Using a VL-SFT dataset in code is similar to using a regular SFT dataset, with the main difference being in the batch contents:

from oumi.builders import build_dataset, build_processor, build_tokenizer
from oumi.core.configs import DatasetSplit, ModelParams
from torch.utils.data import DataLoader

# Assume you have your tokenizer and image processor initialized
model_params: ModelParams = ...
trust_remote_code: bool = False # `True` if model-specific processor requires it
tokenizer: BaseTokenizer = build_tokenizer(model_params)
processor: BaseProcessor = build_processor(
        model_params.model_name, tokenizer, trust_remote_code=trust_remote_code
)

# Build the dataset
dataset = build_dataset(
    dataset_name="your_vl_sft_dataset_name",
    tokenizer=tokenizer,
    split=DatasetSplit.TRAIN,
    dataset_kwargs=dict(processor=processor),
    trust_remote_code=trust_remote_code,
)

# Create dataloader
loader = DataLoader(dataset, batch_size=16, shuffle=True)

# Now you can use the dataset in your training loop
for batch in loader:
    # Process your batch
    # Note: batch will contain both text and image data
    ...

Batch Contents#

Vision-language batches typically include:

input_ids: Text token IDs
attention_mask: Text attention mask
pixel_values: Processed image tensors
image_attention_mask: Image attention mask
Additional model-specific keys

Tip

VL-SFT batches typically include additional keys for image data, such as pixel_values or cross_attention_mask, depending on the specific dataset and model architecture.

Custom VL-SFT Datasets#

VisionLanguageSftDataset Base Class#

All VL-SFT datasets in Oumi are subclasses of VisionLanguageSftDataset.
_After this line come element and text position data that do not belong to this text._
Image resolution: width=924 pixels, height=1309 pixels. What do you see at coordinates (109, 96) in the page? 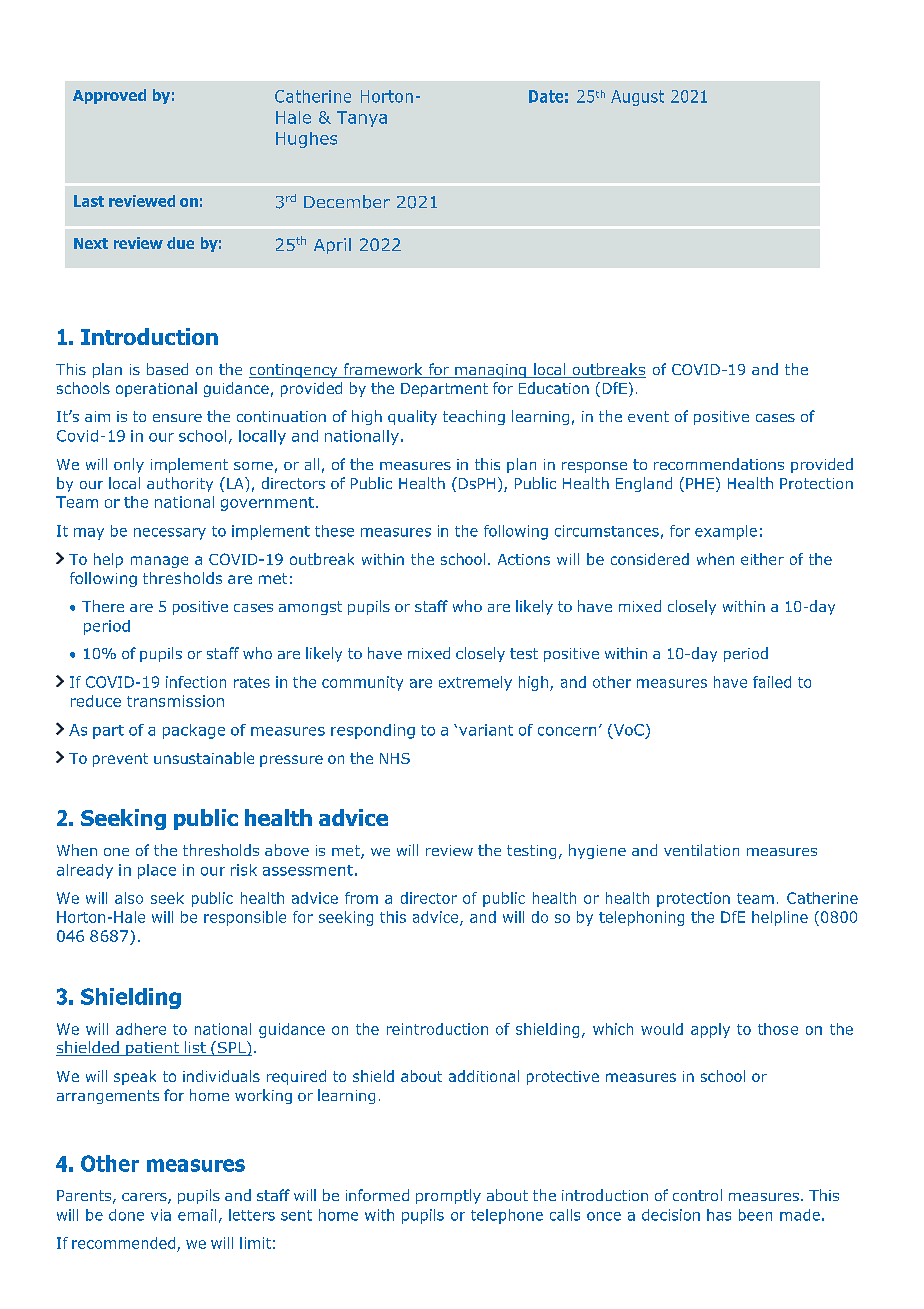
I see `Approved` at bounding box center [109, 96].
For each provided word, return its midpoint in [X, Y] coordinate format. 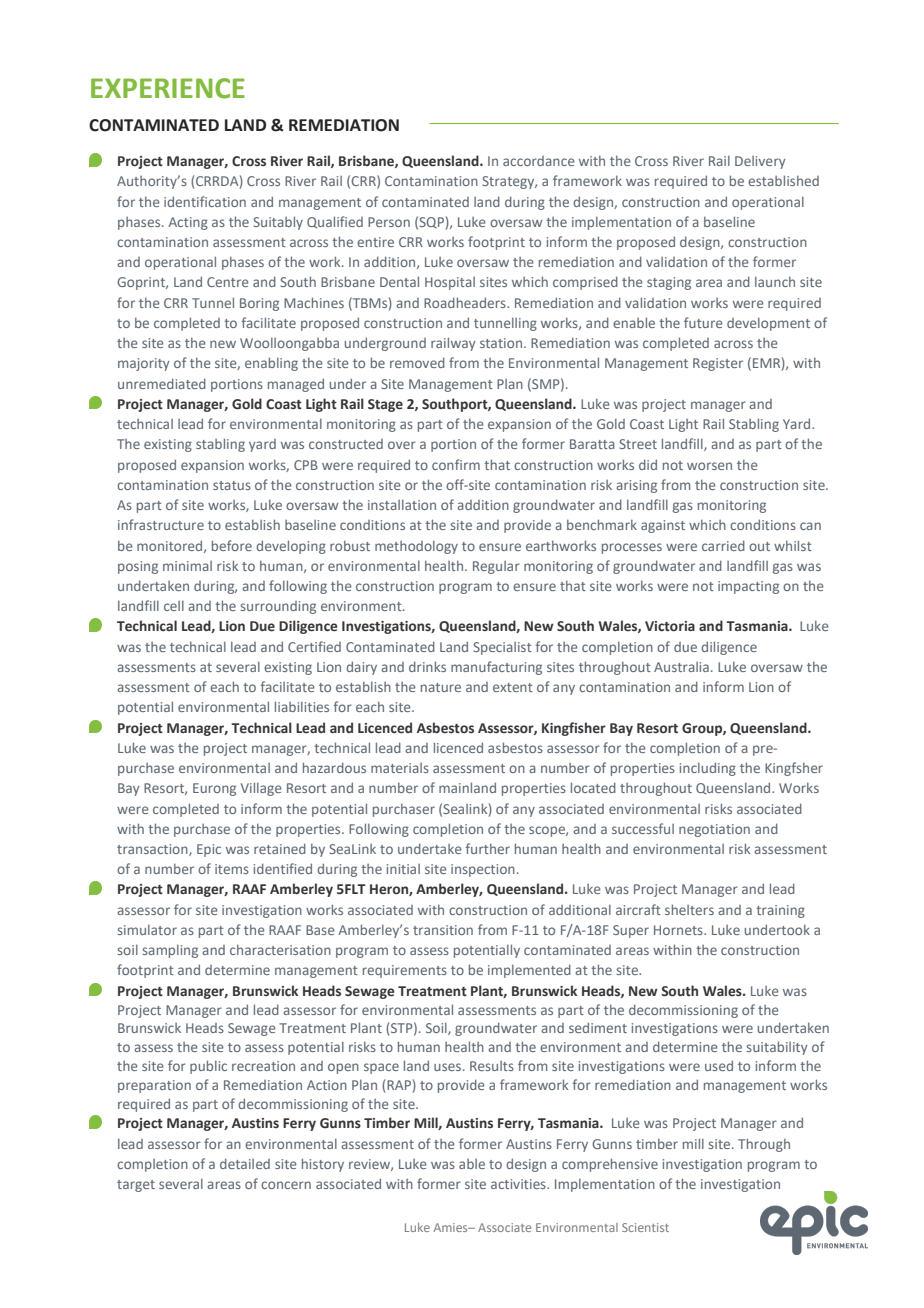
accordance [539, 161]
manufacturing [496, 668]
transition [443, 930]
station [501, 343]
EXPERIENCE [168, 88]
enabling [271, 364]
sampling [170, 951]
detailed [245, 1163]
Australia [681, 667]
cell [174, 606]
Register [718, 364]
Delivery [760, 162]
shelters [689, 909]
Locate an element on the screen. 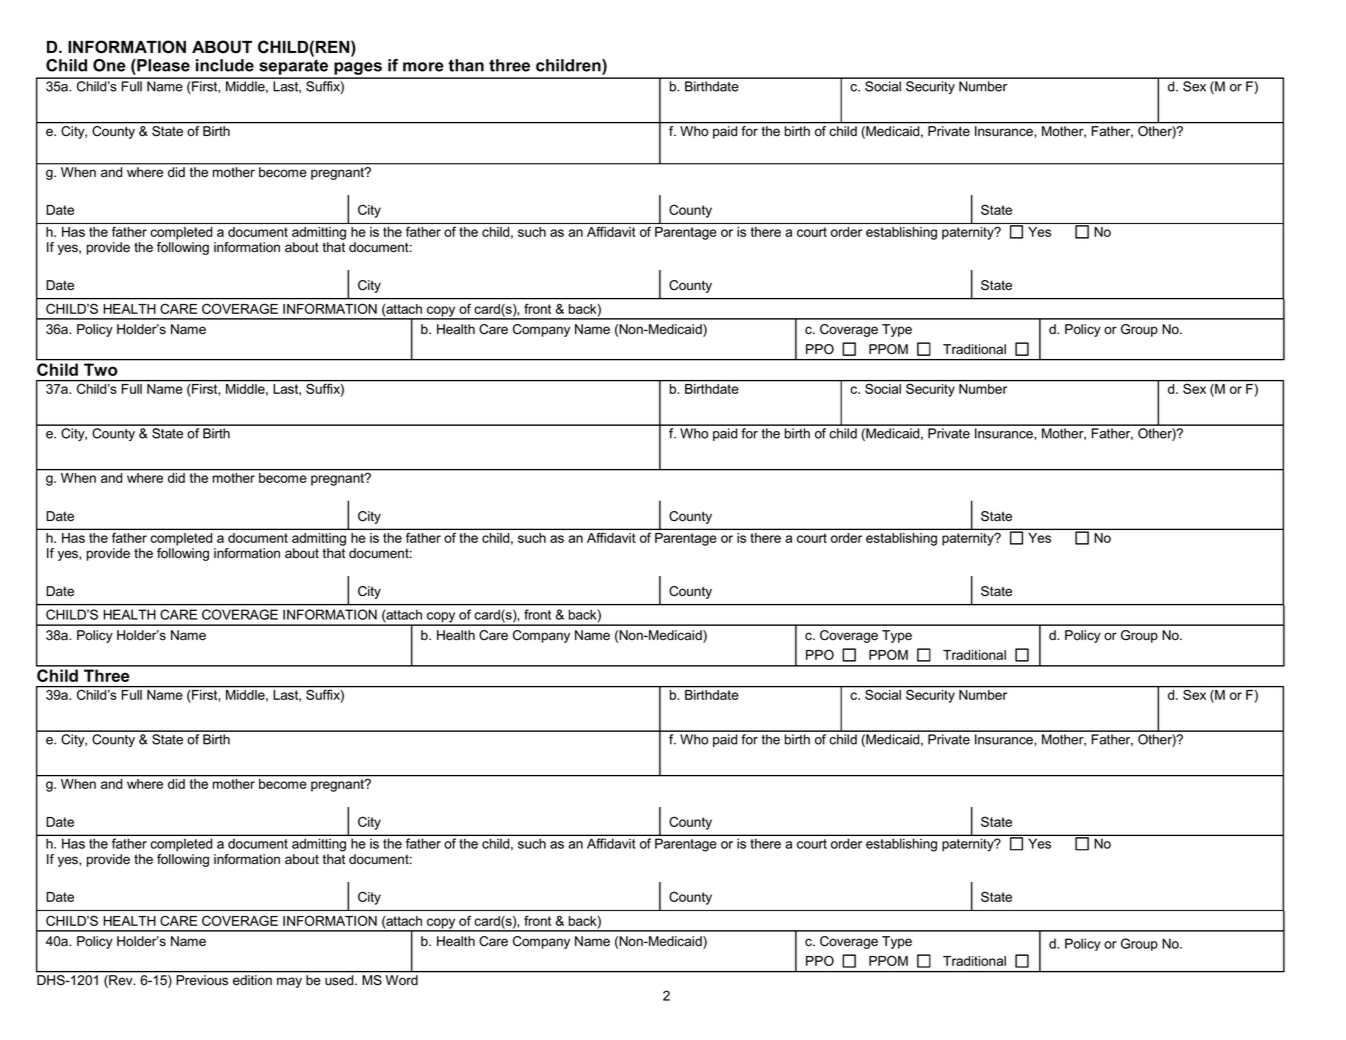 Image resolution: width=1346 pixels, height=1040 pixels. Previous is located at coordinates (202, 980).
This class extends the functionality of BaseSftDataset to handle image data alongside text.

Adding a New VL-SFT Dataset#

To add a new VL-SFT dataset, follow these steps:

Subclass VisionLanguageSftDataset
Implement the transform_conversation() method to handle both text and image data.

Here’s a basic example, which loads data from the hypothetical example/foo HuggingFace dataset (image + text), and formats the data as Oumi Conversation-s for SFT tuning:

from oumi.core.datasets import VisionLanguageSftDataset
from oumi.core.registry import register_dataset
from oumi.core.types.conversation import ContentItem, Conversation, Message, Role, Type

@register_dataset("your_vl_sft_dataset_name")
class CustomVLDataset(VisionLanguageSftDataset):
    """Dataset class for the `example/foo` dataset."""
    default_dataset = "example/foo" # Name of the original HuggingFace dataset (image + text)

    def transform_conversation(self, example: Dict[str, Any]) -> Conversation:
        """Transform raw data into a conversation with images."""
        # Transform the raw example into a Conversation object
        # 'example' represents one row of the raw dataset
        # Structure of 'example':
        # {
        #     'image_bytes': bytes,  # PNG bytes of the image
        #     'question': str,       # The user's question about the image
        #     'answer': str          # The assistant's response
        # }
        conversation = Conversation(
            messages=[
                Message(role=Role.USER, content=[
                    ContentItem(type=Type.IMAGE_BINARY, binary=example['image_bytes']),
                    ContentItem(type=Type.TEXT, content=example['question']),
                ]),
                Message(role=Role.ASSISTANT, content=example['answer'])
            ]
        )

        return conversation

Note

The key difference in VL-SFT datasets is the inclusion of image data, typically represented as an additional ContentItem with type=Type.IMAGE_BINARY, type=Type.IMAGE_PATH or Type.IMAGE_URL.

For more advanced VL-SFT dataset implementations, explore the oumi.datasets.vision_language module.

Using Custom Datasets via the CLI#

See Customizing Oumi to quickly enable your dataset when using the CLI.